A feature of amyloidotic kidneys, which was apparent in this cohort is the risk of functional decompensation in the face of sepsis, hypotension or other physiological stresses. This phenomenon occurred in five cases, three of whom had surgery prior to acute deterioration of renal function and three of whom progressed rapidly to ESRD. We would therefore recommend careful evaluation for proteinuric renal dysfunction with urine dipstick analysis in patients with IBD at risk of developing systemic AA amyloidosis. If systemic AA amyloidosis is confirmed we would advocate tight control of inflammation guided by serial SAA values, aggressive treatment of sepsis and careful hydration during surgery.

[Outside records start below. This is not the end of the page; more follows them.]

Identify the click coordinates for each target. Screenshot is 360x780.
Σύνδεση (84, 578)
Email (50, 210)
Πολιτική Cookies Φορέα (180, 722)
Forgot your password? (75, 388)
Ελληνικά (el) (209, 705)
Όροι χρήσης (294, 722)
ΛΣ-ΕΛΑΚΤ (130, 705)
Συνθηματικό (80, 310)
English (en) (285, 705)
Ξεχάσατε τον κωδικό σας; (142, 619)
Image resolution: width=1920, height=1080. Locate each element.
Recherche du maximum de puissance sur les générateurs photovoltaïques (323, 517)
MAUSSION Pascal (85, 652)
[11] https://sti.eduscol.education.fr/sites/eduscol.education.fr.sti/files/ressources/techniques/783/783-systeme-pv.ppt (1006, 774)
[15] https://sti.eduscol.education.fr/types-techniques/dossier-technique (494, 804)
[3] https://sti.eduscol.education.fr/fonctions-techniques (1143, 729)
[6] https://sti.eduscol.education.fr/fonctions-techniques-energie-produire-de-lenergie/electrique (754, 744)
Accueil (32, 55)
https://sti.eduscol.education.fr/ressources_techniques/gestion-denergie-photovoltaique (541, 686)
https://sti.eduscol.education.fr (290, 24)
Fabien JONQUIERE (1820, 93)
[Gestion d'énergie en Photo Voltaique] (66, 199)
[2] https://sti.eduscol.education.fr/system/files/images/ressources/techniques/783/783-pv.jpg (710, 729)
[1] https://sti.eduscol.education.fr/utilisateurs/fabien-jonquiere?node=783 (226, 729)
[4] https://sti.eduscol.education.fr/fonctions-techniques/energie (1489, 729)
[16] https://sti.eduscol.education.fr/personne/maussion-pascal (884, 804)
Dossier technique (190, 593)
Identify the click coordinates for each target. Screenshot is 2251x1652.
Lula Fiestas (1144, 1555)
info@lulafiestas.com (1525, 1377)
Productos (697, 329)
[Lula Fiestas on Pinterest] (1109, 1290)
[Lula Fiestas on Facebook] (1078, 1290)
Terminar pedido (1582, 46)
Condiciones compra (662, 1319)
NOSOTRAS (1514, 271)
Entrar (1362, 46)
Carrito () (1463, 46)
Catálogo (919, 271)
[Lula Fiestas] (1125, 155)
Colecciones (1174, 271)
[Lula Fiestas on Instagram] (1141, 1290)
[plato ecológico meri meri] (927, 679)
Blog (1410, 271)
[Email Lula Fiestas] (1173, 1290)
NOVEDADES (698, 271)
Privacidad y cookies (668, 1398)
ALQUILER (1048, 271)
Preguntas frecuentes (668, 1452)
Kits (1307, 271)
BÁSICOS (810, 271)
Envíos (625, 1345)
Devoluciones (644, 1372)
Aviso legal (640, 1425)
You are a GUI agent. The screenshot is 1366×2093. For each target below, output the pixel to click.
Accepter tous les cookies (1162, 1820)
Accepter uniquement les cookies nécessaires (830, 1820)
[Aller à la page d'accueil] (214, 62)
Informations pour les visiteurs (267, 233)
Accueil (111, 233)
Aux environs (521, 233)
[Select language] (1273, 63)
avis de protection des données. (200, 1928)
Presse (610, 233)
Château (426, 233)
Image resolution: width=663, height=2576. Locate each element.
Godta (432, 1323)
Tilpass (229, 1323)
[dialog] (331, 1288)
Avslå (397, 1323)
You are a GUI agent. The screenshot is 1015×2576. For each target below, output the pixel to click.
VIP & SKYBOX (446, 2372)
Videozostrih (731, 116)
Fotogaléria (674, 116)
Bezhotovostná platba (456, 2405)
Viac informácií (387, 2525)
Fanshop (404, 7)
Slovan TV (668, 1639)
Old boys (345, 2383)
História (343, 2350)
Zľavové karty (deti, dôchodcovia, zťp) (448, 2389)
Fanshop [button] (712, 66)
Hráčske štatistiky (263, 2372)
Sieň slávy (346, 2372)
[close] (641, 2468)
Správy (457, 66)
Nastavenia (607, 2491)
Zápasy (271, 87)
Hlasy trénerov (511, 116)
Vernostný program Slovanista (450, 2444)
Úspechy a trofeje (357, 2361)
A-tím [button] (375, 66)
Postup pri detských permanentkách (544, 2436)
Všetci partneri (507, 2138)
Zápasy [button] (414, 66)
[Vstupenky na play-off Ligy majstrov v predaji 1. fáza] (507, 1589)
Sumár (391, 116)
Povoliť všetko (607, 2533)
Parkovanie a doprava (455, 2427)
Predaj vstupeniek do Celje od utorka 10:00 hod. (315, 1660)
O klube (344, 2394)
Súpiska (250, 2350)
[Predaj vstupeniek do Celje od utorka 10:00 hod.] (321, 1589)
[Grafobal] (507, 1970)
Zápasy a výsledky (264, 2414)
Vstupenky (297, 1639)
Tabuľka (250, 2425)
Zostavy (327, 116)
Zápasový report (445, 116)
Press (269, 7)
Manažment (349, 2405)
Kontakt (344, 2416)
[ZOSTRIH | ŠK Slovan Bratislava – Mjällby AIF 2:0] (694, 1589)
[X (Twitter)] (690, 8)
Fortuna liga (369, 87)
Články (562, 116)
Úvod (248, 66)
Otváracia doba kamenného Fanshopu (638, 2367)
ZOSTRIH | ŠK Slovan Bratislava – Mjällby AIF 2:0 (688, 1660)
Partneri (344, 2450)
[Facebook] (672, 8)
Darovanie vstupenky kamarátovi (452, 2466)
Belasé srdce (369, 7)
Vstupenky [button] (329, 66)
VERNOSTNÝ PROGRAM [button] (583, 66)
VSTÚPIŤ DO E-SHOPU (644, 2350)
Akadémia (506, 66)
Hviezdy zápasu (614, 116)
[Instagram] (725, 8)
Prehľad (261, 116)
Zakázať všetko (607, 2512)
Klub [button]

The graft and patient survival in all patients who had RTx after reaching ESRD in this series was excellent and appears quite comparable to RTx in other renal diseases (http://www.uktransplant.org.uk). There was only one graft failure, 14.5 years after RTx in patient 22, who was also the only patient in this group to die during follow-up, 16.1 years after RTx. His graft failed because of ongoing inflammation and recurrent graft amyloid, interestingly with a time lag of more than 6 years between SAP scintigraphic evidence of recurrent graft amyloid and subsequent graft failure. During follow-up, like patient 17 he had disproportionately high serial SAA levels when compared to serial CRP levels. Our own recommendation is that RTx should be considered in selected patients with IBD who have reached ESRD secondary to AA amyloidosis. There should be evidence of sustained tight control of inflammation, as assessed by serial SAA levels and this should be maintained after RTx. This recommendation is further supported from RTx experiences for ESRD on the background of other inflammatory causes of renal AA amyloid [27, 28].

Conclusion

Systemic AA amyloidosis occurs more commonly in association with CD than UC. This may be explained by the more pronounced acute phase response seen in CD, which may be related to a higher prevalence of suppurative features in CD. AA amyloidosis on the background of IBD is predominantly a disease of the kidneys characterized by progressive proteinuric renal dysfunction. In those with well-controlled inflammation, guided by serial SAA levels rather than CRP levels, one may see amyloid regression and improvement of organ function. Amyloidotic kidneys are sensitive to physiological stresses and therefore urine dipstick analysis in those who are at risk of amyloidosis, which may aid early diagnosis, is extremely important. Aggressive treatment of sepsis or hypotension in those with confirmed amyloid is therefore imperative. In those who progress to ESRD and have RTx, both graft and patient survival are excellent. To prevent graft amyloid recurrence it is important that there is tight inflammatory control, again guided by serial SAA values.